• [Collected data]
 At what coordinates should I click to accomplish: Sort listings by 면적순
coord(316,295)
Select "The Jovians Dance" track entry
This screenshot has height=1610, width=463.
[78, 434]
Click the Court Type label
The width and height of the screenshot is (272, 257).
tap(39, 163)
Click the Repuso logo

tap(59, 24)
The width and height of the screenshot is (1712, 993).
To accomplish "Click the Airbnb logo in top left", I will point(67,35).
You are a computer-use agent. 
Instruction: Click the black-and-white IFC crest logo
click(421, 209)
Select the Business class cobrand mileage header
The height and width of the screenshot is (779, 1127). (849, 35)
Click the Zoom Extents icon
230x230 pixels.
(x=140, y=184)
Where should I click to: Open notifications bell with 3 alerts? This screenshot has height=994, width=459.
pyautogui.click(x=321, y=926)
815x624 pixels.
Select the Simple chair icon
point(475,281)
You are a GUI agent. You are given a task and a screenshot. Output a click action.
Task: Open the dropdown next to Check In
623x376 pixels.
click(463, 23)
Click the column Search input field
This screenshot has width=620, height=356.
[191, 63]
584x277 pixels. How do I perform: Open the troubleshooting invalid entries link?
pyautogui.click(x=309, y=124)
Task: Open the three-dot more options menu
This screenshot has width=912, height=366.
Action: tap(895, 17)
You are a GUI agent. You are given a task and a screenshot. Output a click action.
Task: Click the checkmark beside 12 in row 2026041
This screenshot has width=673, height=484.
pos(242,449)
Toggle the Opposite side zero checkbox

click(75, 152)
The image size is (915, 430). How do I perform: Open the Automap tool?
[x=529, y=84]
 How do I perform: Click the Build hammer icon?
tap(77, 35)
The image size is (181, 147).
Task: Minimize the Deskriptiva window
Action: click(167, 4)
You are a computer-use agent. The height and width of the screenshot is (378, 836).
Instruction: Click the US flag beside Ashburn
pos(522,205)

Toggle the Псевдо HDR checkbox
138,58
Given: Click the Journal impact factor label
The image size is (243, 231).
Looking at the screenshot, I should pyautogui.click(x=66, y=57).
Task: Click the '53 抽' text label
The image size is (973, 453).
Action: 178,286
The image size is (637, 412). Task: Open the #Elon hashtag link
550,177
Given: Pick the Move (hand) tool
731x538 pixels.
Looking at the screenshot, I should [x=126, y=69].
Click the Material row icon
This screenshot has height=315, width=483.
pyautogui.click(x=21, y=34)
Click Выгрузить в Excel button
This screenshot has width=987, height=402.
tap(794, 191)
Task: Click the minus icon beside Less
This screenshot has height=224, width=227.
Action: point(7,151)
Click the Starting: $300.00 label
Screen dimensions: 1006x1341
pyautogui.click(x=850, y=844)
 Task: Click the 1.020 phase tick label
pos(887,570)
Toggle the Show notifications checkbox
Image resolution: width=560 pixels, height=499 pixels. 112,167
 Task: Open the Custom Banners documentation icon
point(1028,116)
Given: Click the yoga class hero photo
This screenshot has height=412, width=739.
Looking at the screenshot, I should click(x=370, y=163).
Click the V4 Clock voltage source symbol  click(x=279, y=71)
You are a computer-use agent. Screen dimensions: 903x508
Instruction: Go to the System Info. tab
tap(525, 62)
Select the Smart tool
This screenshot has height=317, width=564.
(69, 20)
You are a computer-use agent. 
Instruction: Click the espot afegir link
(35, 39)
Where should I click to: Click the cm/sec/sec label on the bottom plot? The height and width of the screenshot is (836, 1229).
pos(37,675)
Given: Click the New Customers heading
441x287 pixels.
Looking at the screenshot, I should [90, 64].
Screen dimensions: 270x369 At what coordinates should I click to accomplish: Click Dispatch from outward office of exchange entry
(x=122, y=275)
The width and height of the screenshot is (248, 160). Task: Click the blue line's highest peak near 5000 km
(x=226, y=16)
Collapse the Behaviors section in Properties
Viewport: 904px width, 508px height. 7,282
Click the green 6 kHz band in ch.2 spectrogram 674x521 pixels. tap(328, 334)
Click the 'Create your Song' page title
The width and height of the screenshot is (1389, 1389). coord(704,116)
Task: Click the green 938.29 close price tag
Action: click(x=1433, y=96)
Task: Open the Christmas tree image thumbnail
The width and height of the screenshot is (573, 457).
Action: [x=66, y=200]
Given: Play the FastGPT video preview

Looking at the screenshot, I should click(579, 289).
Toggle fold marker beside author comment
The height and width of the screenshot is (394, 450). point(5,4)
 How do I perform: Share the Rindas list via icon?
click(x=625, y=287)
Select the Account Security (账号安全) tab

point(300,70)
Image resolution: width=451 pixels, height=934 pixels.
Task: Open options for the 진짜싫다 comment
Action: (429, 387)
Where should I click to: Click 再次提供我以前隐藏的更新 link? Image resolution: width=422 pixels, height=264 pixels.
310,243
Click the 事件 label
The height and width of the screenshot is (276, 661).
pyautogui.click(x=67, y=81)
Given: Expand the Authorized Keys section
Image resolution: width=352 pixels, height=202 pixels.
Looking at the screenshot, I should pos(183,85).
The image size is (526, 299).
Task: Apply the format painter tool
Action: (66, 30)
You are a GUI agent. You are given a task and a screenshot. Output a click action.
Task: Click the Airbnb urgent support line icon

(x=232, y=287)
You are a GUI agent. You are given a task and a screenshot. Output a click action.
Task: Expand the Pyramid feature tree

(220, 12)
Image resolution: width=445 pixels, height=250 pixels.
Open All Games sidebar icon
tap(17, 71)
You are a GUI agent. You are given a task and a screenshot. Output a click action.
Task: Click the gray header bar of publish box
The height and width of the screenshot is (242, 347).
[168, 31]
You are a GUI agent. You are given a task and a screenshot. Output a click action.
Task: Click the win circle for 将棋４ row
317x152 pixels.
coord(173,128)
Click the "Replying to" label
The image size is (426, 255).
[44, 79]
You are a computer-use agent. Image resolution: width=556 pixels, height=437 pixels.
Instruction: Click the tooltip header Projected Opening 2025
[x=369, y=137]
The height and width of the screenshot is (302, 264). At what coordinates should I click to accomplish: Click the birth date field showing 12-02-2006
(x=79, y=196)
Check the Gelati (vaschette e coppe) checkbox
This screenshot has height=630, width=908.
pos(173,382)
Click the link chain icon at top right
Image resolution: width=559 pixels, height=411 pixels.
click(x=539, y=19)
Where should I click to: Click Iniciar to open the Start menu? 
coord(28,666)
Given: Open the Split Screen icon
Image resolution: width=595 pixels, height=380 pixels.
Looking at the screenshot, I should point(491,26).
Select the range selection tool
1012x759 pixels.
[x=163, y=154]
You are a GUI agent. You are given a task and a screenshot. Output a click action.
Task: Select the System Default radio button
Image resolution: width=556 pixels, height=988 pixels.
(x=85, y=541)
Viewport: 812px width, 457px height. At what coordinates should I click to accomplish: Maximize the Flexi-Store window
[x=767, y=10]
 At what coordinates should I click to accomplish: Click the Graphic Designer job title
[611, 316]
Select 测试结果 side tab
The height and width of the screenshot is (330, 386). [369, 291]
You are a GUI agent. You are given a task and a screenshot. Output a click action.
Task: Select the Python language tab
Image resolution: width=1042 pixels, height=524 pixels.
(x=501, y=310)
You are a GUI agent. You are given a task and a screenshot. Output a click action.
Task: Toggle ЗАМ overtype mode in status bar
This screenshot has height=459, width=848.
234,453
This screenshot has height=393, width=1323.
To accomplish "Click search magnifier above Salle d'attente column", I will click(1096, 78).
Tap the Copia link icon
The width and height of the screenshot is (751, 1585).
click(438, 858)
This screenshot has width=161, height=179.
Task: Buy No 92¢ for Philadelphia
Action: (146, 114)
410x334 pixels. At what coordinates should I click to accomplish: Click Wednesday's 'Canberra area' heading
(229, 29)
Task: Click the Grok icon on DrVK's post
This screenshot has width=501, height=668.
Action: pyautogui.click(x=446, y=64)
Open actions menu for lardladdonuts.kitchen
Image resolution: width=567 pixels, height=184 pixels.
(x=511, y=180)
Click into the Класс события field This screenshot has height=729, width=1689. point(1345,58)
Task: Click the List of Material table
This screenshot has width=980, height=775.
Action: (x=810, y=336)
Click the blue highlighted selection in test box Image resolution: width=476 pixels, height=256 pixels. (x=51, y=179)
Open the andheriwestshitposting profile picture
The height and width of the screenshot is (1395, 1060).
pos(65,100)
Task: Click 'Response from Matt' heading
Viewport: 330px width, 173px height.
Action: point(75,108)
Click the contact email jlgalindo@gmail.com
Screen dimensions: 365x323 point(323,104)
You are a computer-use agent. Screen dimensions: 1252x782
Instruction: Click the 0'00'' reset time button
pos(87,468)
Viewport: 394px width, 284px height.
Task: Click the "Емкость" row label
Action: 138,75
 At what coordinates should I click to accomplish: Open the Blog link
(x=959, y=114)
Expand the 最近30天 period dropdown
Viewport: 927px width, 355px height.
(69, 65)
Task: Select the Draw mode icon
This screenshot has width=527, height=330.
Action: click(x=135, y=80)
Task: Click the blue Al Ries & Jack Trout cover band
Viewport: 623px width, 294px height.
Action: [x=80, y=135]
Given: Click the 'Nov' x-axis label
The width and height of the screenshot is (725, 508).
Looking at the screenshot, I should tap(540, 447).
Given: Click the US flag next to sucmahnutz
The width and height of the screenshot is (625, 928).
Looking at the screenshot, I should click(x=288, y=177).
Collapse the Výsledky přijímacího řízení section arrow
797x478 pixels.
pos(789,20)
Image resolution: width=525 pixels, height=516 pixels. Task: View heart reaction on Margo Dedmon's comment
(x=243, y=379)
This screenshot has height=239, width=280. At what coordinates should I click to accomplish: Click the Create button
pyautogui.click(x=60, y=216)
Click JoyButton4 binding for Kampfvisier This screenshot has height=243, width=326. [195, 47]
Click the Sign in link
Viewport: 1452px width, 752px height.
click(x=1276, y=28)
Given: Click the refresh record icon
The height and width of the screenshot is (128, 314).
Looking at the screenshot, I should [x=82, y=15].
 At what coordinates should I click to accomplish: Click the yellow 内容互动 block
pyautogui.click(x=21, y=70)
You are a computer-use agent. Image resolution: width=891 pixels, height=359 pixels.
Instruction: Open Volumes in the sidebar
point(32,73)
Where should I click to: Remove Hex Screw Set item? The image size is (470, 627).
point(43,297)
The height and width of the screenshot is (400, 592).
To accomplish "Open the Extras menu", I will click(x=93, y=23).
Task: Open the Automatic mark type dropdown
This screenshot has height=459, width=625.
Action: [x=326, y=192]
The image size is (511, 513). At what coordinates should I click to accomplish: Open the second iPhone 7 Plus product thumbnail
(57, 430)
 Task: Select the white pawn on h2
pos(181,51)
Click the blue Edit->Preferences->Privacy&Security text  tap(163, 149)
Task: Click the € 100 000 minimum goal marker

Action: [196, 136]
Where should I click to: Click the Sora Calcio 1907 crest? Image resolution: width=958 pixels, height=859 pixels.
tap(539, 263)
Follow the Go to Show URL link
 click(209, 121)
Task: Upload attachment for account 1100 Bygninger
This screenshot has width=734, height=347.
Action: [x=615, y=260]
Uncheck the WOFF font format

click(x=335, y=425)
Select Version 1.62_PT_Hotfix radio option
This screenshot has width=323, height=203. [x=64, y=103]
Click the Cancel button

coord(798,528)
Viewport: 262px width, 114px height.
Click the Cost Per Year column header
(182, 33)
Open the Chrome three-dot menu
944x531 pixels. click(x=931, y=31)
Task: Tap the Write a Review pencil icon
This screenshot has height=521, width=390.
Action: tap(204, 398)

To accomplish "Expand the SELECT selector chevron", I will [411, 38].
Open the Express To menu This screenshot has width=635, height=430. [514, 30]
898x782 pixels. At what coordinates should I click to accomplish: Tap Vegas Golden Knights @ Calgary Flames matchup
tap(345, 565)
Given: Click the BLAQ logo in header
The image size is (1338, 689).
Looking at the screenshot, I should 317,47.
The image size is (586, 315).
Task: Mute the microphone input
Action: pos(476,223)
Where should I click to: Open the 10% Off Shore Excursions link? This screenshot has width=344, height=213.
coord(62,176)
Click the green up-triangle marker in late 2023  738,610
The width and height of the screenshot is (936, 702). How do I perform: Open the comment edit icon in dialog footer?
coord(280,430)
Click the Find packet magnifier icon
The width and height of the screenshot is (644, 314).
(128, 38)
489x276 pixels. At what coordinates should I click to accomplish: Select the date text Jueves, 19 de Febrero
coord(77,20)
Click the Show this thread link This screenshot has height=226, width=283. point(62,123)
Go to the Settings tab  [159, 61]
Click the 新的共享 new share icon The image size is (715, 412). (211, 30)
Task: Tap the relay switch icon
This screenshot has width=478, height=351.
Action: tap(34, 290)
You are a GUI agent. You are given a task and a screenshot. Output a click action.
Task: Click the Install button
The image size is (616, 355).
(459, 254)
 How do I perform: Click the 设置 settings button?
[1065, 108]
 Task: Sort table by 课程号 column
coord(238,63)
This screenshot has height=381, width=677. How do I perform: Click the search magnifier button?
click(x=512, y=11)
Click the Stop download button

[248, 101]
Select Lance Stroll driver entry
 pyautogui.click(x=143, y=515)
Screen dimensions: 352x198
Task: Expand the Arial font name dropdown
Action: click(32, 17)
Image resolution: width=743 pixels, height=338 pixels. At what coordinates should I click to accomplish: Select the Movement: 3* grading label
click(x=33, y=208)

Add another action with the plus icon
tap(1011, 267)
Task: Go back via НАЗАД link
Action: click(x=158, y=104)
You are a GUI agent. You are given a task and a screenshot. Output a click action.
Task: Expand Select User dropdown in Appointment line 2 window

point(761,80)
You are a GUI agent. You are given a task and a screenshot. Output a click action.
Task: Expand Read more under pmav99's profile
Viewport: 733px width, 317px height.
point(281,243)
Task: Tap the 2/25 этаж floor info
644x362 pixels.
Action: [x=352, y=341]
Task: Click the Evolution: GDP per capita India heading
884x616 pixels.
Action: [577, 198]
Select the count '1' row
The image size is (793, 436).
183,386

• [Exercise aim]
What is the number of lines in the data that include "Material"? Answer with that number alone.

• [Completed exercise]
2